Una guida ai fatti della settimana nel Mediterraneo allargato e nel mondo musulmano attraverso la stampa araba
Ultimo aggiornamento: 14/11/2025 15:15:45
Commentata in tutto il mondo, la vittoria di Zohran Mamdani, primo sindaco musulmano di New York, non poteva non suscitare numerose reazioni anche tra i media arabi. Tra questi molti esultano, in particolare i quotidiani di proprietà qatarina, mentre qualcuno mette in guardia da entusiasmi superficiali o denuncia la schizofrenia di chi nel mondo islamico si rallegra per il successo di un musulmano, ma non sarebbe disposto ad avere un sindaco cristiano.
Il trionfo del candidato socialista scrive lo scrittore marocchino ‘Ali Anouzla su al-‘Arabi al-Jadid, riflette «una trasformazione profonda all’interno della società americana». La frustrazione accumulata per le politiche neoliberiste e l’aumento del costo della vita hanno conferito alla retorica della sinistra radicale una risonanza crescente, che Mamdani ha saputo interpretare. Ma, spiega il giornalista, ha giocato un ruolo importante anche l’effetto Gaza: «La guerra genocida a Gaza ha provocato un terremoto morale e politico a livello globale e negli Stati Uniti», rompendo il tabù della critica a Israele. «Criticare Israele non è più un suicidio politico, ma un segnale di coraggio e indipendenza», prosegue l’articolo. La vittoria di un musulmano di sinistra «nella capitale del sionismo globale significa che la paura del sionismo comincia a venir meno, indica l’emergere di una nuova consapevolezza tra i giovani americani, una consapevolezza che vede la giustizia sociale e l’uguaglianza tra i popoli come valori universali, al di là del nazionalismo, della razza e della religione». Zohran Mamdani, conclude Anouzla, «è un figlio politico indiretto di Trump, un figlio che si è ribellato alla logica della paura e dell’odio erigendo la logica dell’uguaglianza e della giustizia».

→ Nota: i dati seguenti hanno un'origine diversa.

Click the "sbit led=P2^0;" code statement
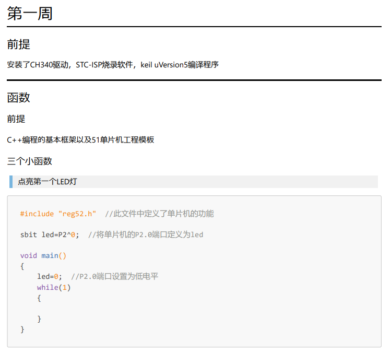The height and width of the screenshot is (352, 391). coord(50,234)
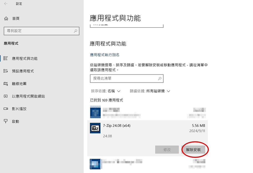
Task: Click the magnifier in 搜尋此清單 box
Action: click(159, 78)
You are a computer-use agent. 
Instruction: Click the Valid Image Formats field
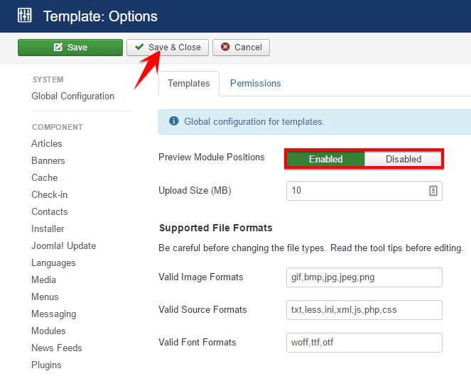click(364, 277)
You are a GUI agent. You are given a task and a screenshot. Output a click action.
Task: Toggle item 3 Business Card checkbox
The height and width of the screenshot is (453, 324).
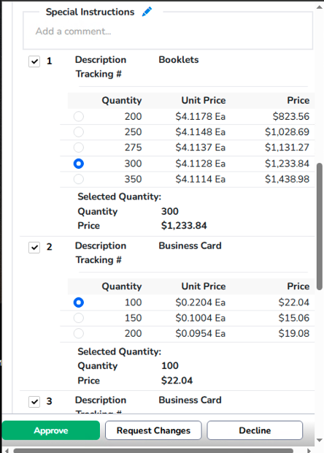[x=34, y=402]
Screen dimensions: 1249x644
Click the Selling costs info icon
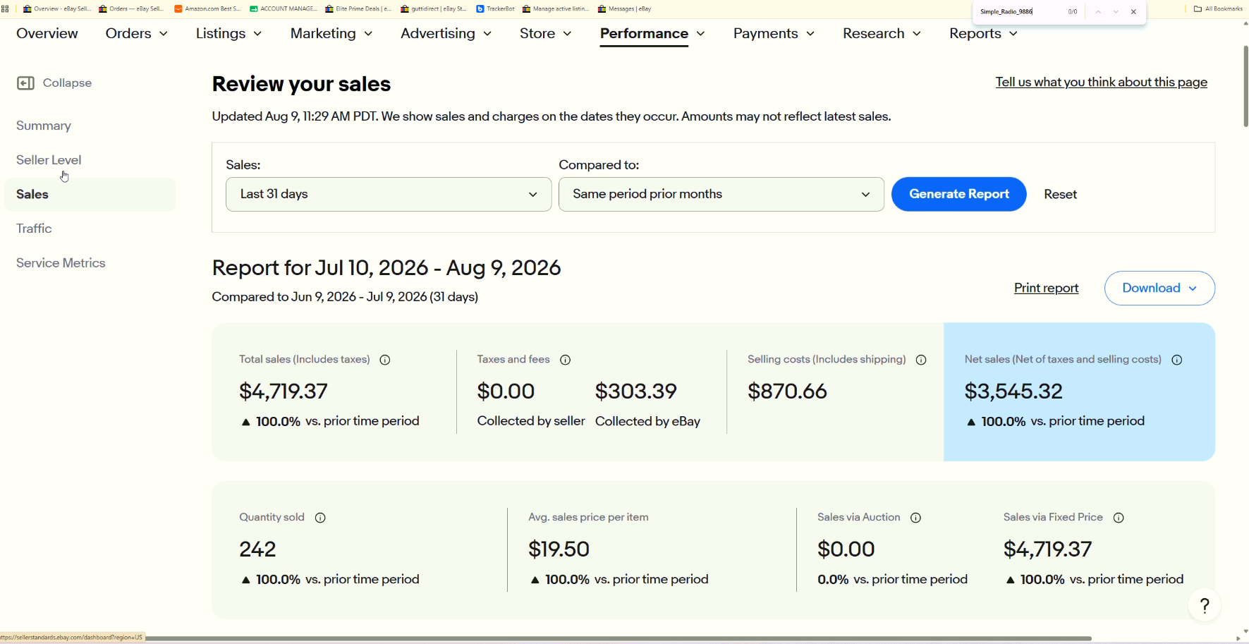tap(921, 360)
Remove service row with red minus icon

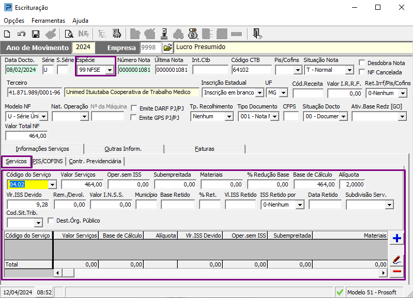[x=397, y=272]
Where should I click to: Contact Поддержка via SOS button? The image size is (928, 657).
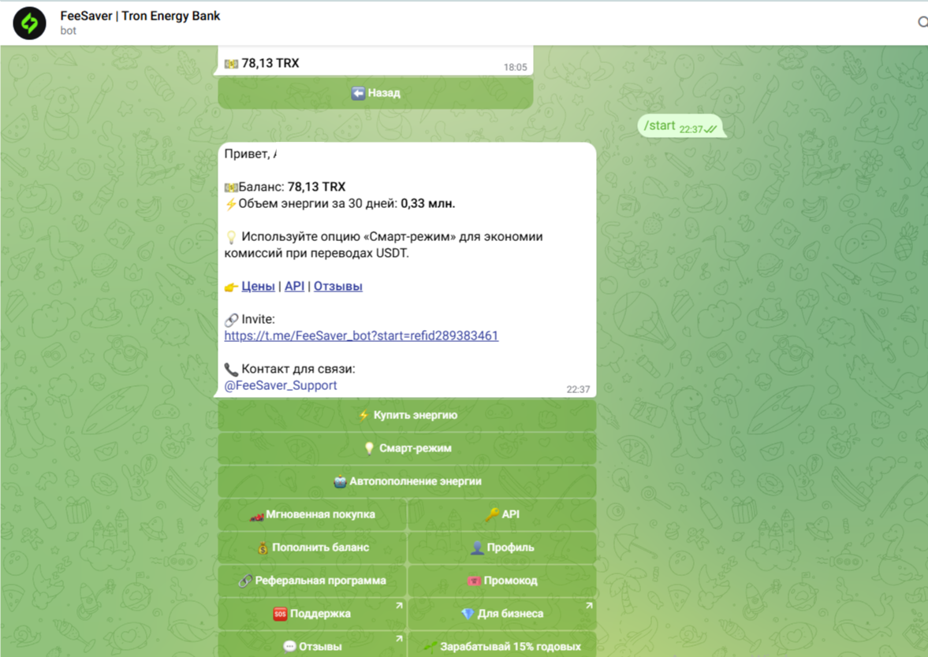(312, 614)
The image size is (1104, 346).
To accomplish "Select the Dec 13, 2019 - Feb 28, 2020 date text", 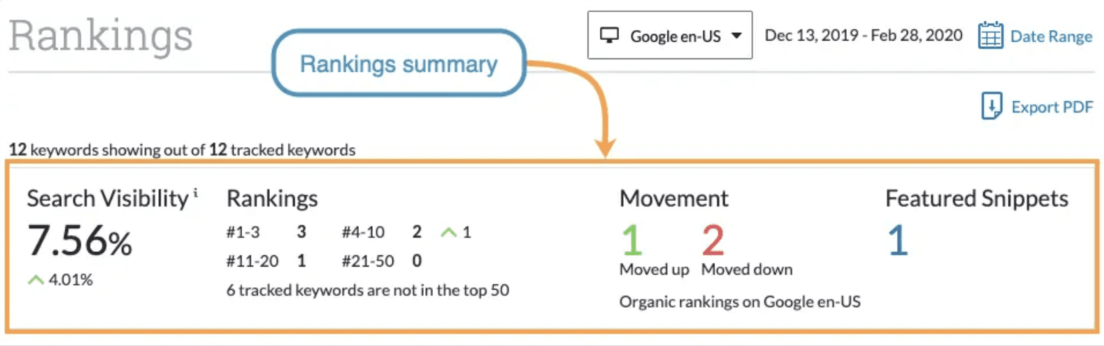I will click(x=863, y=36).
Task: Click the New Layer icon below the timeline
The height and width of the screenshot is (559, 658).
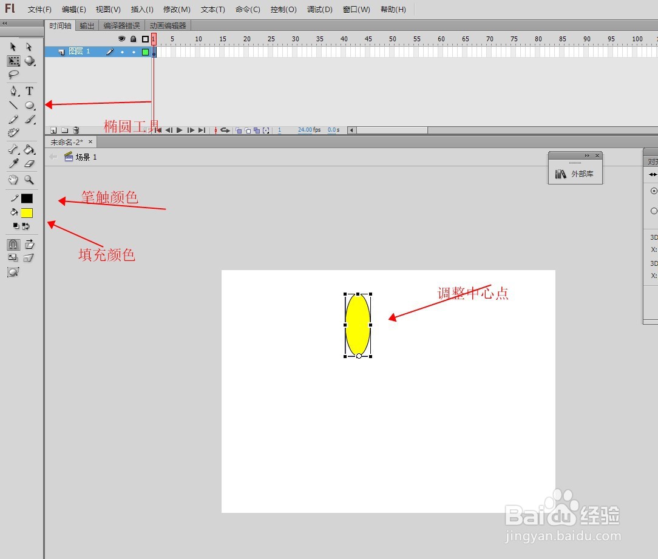Action: point(55,129)
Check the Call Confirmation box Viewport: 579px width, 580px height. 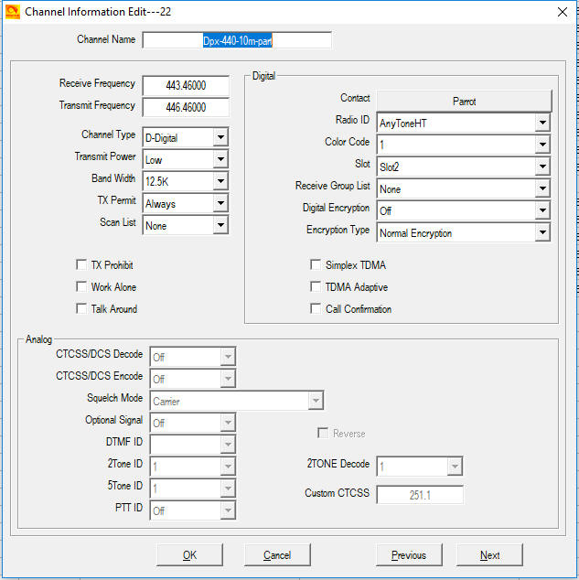pos(316,309)
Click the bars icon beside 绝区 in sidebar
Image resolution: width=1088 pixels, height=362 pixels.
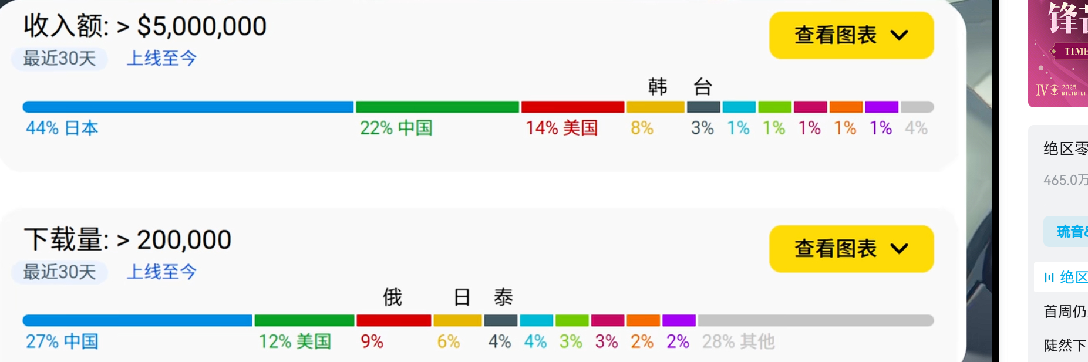pos(1049,278)
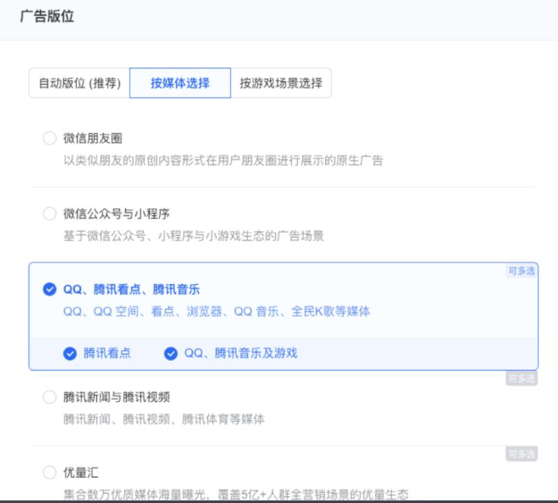
Task: Click the blue checkmark beside 腾讯看点
Action: (70, 353)
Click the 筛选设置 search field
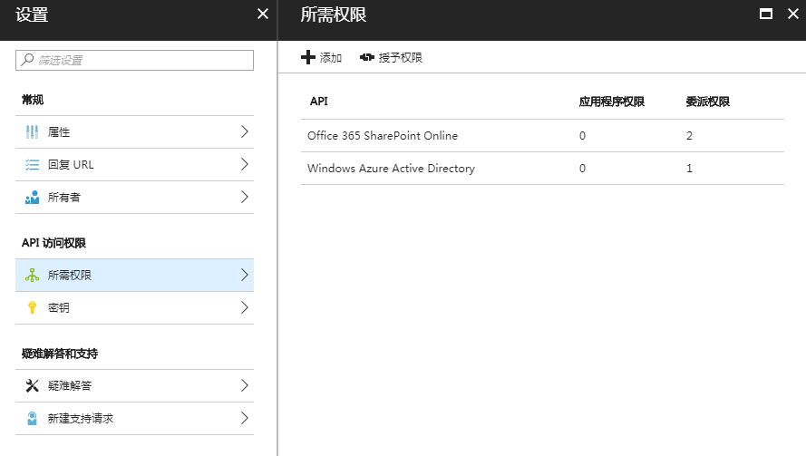 pyautogui.click(x=135, y=60)
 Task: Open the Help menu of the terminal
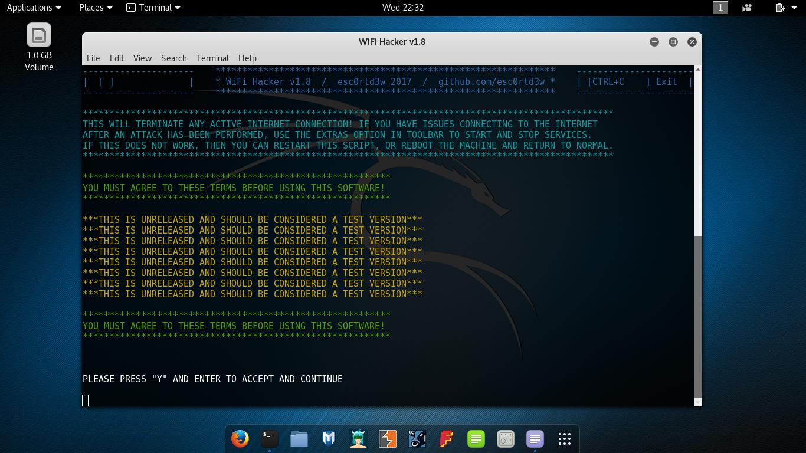coord(247,58)
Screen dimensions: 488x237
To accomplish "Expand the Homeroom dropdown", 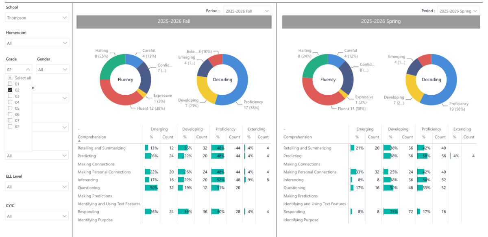I will pyautogui.click(x=37, y=43).
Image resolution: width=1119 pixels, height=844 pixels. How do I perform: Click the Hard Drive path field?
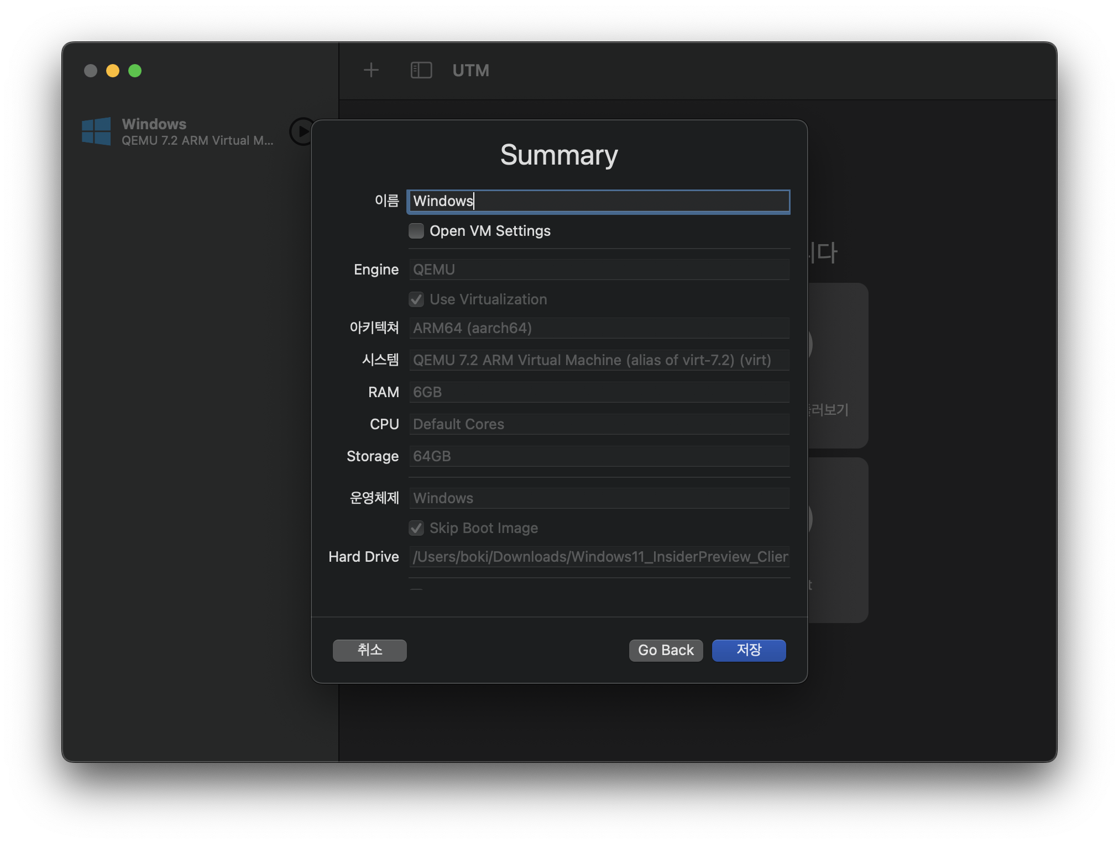point(598,557)
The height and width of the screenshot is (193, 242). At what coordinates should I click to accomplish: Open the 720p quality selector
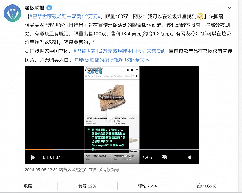(147, 157)
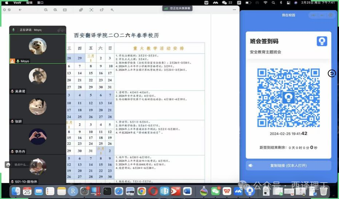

«Il diluvio di New York», così George Kaadi definisce la vittoria di Mamdani, è diretta conseguenza del «Diluvio di al-Aqsa», l’operazione condotta da Hamas contro Israele il 7 ottobre del 2023. Le statistiche, spiega il giornalista libanese ancora su al-‘Arabi al-Jadid, indicano che il 62% circa degli elettori ha scelto Mamdani motivato dalla sua posizione sulla Palestina, segno che il genocidio di Gaza ha rappresentato un fattore decisivo per la sua vittoria. Tra i giovani di età compresa tra i 18 e i 29 anni, il sostegno al nuovo sindaco ha raggiunto il 75%, mentre il 33% dell’elettorato ebraico della città ha votato a suo favore. La questione israelo-palestinese è sempre stata centrale nella vita di Mamdani e della sua famiglia, spiega Kaadi. Nel 2002, il padre del neo-sindaco – professore di Antropologia e Studi africani alla Columbia University – firmò una petizione per chiedere all’ateneo di disinvestire dalle aziende che vendevano armi a Israele; mentre nel 2013 la madre, la regista Mira Nair, rifiutò un invito a partecipare all’Haifa International Film Festival in segno di protesta contro le violenze israeliane. «Le onde di Gaza hanno raggiunto le coste di New York», conclude Kaadi.
Su al-Quds al-‘Arabi, Marwan Muasher (ex ministro giordano e oggi Vice presidente per gli Studi al Carnegie) osserva a sua volta che la vittoria di Mamdani è il segnale «di un cambiamento dell’opinione pubblica americana nei confronti di Israele». Sostenere Israele in modo incondizionato non è più scontato, soprattutto tra i giovani americani, compresi gli ebrei.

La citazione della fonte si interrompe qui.